▶ **Given entries**
========================================

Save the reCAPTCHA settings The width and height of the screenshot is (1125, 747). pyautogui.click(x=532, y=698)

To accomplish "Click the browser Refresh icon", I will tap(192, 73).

========================================

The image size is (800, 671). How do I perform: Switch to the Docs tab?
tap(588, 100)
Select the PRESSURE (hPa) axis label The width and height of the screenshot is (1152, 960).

========================================

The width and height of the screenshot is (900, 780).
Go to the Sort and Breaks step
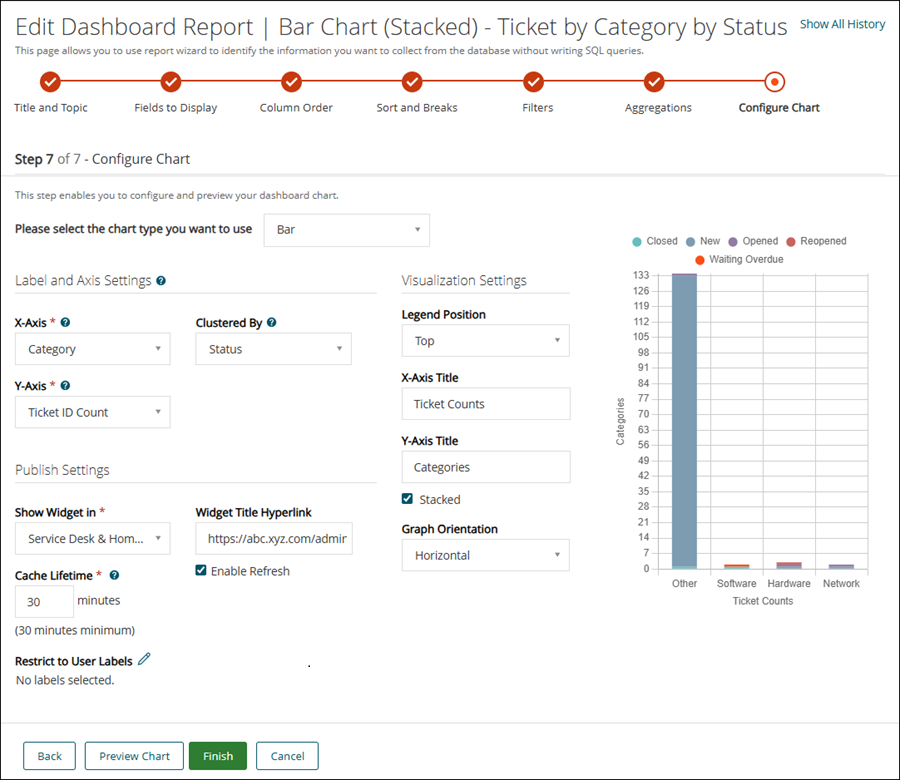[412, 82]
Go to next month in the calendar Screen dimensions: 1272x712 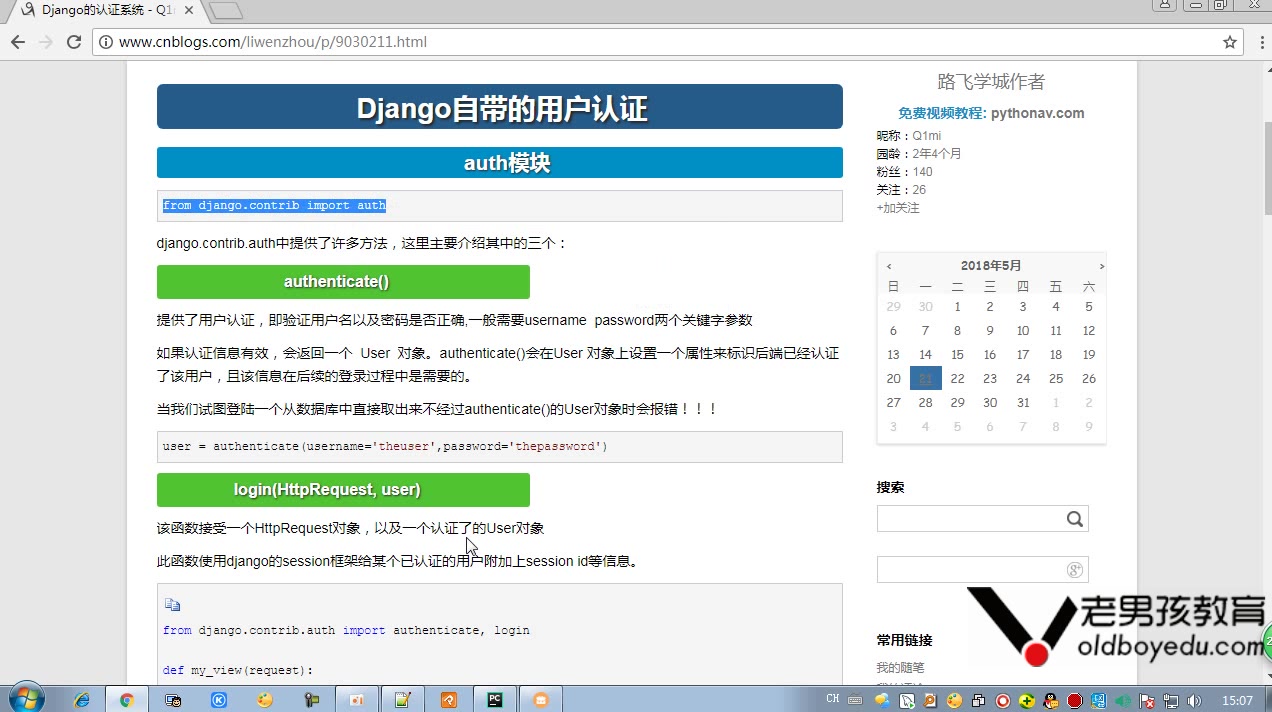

========================================

▶ **Directions**
Filter these records, keeping every line where the word "width" occurs.

▶ **Problem solution**
Save the reCAPTCHA settings The width and height of the screenshot is (1125, 747). pyautogui.click(x=532, y=698)
Select the PRESSURE (hPa) axis label The width and height of the screenshot is (1152, 960).
The width and height of the screenshot is (900, 780).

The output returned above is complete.